Marc Jacobs’s grunge show for Perry Ellis is the one that gets remembered—it did get him fired, after all. But Jacobs wasn’t the only designer looking to the Seattle music scene at the Spring 1993 collections. Less hyped but also important were the New York shows of Christian Francis Roth and Anna Sui.
Roth, whose muse that season was Sonic Youth front woman Kim Gordon, says he wasn’t surprised by the overlap. In a recent phone conversation he recalled running into Jacobs at a party long before the start of the season. They were both wearing flannel shirts, the symbol of the sound and an anomaly in each of their closets. Grunge was happening.

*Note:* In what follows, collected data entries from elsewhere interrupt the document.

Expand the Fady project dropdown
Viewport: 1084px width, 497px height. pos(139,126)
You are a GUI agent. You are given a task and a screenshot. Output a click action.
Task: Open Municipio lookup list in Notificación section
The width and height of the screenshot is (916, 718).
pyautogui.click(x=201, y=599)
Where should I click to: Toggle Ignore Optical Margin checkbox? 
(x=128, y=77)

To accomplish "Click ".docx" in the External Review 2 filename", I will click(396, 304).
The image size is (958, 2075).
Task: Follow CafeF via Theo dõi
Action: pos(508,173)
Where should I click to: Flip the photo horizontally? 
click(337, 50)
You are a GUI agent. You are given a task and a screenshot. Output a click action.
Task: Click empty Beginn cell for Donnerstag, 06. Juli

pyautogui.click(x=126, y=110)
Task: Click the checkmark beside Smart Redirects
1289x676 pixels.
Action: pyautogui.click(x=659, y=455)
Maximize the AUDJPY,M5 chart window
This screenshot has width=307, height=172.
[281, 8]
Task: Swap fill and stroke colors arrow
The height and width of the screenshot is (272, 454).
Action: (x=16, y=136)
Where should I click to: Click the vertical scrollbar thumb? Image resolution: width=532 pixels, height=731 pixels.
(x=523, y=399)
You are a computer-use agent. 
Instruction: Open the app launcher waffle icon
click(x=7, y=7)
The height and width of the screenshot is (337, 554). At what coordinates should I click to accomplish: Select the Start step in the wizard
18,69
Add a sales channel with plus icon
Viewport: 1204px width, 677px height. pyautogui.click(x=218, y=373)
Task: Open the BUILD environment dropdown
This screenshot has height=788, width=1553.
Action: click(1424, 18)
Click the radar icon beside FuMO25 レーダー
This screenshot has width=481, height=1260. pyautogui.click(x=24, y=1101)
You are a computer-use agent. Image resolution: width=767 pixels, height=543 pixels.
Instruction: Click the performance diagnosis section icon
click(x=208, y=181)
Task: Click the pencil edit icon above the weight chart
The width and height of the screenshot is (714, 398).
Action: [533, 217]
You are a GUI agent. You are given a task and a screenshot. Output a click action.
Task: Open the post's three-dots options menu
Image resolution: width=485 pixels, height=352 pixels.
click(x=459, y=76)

But though they shared commonalities like a mix-and-mismatch aesthetic, Dr. Martens, and stripes—lots of stripes—the shows were anything but interchangeable. In a neat postshow sound bite, Jacobs summed up his somewhat boho designs as a “hippied romantic version of punk.” A fair assessment: There were Birkenstocks among the Docs. Sui’s take on the style—what she calls “a mix of thrift shop, army surplus, and active sportswear”—was a bit more glam, partly because of her supermodel lineup and partly thanks to the sparkly makeup and colorful club shoes. Roth, in contrast, cast non-marquee models and sent them down a sod-covered runway wearing laminated backstage passes strung on pull chains borrowed from the boyfriend of one of his employees.
Looking back now, it’s hard to see what the outrage was all about. To 2015 eyes, the collections in question hardly look grungy at all. But at the time, the fact that the clothes mimicked flea market finds was seen as dangerous: Why would the customer go to an upscale boutique if she could find the “real” thing elsewhere for a whole lot less? Then there were those who felt that fashion had co-opted a subculture for its own use. But that’s not how it felt on the inside, at least not to Sui. “To me it’s a perfectly normal progression,” she says. “Isn’t that always what happens when youth culture is absorbed into mainstream fashion?”